[[ Text for analysis open ]]
SLD
Contributor
And now this:
It's very obvious to anyone who is not a brainwashed atheist that life was created using extreme advanced technology.
Fact: There is zero evidence that life can self-start.
Anyone who thinks it can is not aware of what's required. It's beyond impossible for such things to happen by any amount of chance or any law of physics or chemistry…
After 100 years of origin-of-life research by thousands of intelligent minds, there is absolutely zero evidence that life could self-start. Many of those scientists went on record stating that they now believe that abiogenesis is impossible…
It's not that science cannot explain origin of life, it's a case that science is highlighting the fact life cannot self-start. We know the characteristics of atomic bonding and the construction of molecules and compounds. It's clearly obvious to anyone that studies the molecular structures in cells that these cannot occur by natural mechanisms including chance.
There are lots of hypotheses, but on examination, they are all just wild speculation. The biggest farce are the mystical self-replicating molecules… read the papers in detail, it's just simple chemical bonding with no function. Life requires molecules with function. Function requires extreme complexity and intelligence. Replication of functional molecules requires other Intelligent machines. Where did the information come from? Saying that hydrothermal vents can make simple lifeless molecules does not quantify as an explanation for how life started.
[[ Text for analysis closed ]]
[[ Available data open ]]
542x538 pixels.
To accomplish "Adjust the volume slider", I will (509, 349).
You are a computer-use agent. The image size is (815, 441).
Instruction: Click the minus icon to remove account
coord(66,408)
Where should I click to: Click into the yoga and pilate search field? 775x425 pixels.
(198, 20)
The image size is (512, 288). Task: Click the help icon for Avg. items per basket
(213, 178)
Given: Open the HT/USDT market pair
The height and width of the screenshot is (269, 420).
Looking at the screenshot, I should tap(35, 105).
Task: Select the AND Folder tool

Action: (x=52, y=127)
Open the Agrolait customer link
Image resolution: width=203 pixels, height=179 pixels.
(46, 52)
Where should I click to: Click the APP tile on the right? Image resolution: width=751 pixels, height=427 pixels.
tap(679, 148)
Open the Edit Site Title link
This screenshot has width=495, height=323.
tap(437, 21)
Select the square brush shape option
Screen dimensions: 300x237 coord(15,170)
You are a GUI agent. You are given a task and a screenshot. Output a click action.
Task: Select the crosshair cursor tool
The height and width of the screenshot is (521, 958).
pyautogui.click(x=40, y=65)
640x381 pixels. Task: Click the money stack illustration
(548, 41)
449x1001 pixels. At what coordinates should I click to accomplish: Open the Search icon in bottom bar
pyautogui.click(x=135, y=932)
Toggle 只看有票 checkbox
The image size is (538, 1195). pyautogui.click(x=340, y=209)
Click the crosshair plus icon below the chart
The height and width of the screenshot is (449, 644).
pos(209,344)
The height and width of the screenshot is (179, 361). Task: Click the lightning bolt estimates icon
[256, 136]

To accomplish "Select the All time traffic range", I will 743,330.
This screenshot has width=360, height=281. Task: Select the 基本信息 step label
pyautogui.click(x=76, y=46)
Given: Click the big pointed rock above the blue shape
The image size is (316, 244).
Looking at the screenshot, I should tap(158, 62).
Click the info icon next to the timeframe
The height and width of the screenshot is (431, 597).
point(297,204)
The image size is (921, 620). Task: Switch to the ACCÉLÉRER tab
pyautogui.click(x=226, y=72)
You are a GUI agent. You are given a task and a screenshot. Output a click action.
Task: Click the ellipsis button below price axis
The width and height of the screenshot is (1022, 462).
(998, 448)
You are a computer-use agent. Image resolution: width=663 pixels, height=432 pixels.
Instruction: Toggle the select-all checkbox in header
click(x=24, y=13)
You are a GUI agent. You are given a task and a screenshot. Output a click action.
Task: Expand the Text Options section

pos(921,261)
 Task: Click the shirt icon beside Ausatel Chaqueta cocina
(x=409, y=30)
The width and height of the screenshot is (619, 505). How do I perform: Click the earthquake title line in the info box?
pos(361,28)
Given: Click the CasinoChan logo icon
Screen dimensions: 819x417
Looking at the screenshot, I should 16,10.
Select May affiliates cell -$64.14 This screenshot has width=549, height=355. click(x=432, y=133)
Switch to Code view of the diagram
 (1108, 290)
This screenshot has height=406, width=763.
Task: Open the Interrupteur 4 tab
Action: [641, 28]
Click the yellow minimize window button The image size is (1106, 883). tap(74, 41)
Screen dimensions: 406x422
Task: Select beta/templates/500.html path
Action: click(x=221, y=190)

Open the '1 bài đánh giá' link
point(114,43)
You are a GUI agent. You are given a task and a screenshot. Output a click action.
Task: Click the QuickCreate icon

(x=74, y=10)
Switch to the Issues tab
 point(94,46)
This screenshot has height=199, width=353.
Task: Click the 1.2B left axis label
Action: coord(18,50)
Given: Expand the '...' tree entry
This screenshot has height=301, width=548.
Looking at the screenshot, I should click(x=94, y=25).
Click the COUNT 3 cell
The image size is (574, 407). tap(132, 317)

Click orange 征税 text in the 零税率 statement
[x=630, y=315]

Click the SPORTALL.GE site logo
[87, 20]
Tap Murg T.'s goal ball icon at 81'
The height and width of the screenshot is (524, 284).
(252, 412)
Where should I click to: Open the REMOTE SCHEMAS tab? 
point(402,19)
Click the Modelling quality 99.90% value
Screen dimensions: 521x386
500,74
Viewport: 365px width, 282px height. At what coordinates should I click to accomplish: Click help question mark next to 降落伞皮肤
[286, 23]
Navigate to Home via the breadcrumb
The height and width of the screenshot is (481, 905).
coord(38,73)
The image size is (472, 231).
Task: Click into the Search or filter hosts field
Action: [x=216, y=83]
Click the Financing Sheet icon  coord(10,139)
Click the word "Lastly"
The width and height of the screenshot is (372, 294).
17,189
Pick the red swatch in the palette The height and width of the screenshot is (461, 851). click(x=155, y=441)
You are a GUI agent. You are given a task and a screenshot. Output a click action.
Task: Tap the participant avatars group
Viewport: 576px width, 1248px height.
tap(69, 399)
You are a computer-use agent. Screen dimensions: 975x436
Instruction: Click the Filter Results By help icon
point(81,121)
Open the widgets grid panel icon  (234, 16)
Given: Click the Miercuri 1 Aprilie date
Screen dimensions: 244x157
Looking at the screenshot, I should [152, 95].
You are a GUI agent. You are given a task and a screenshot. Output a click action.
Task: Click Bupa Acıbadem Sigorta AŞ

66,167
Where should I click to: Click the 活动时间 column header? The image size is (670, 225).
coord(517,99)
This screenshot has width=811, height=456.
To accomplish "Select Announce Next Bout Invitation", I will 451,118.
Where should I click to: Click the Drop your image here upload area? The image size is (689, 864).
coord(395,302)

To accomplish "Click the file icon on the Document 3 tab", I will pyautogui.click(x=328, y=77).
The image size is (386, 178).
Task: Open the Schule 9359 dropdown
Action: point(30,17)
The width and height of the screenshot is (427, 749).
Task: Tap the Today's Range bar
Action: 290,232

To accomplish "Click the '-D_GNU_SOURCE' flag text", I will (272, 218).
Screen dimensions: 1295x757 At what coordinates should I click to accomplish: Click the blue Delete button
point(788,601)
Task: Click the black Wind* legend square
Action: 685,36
[[ Available data closed ]]
### Work item
In the post on the origin of life, why does the writer call the self-replicating molecules "the biggest farce"? Base your work on the text alone, not on the data.

### Result
The writer says that, when the papers are read in detail, these molecules show only simple chemical bonding with no function. According to the post, life requires molecules with function, so the writer holds that such molecules do not account for life.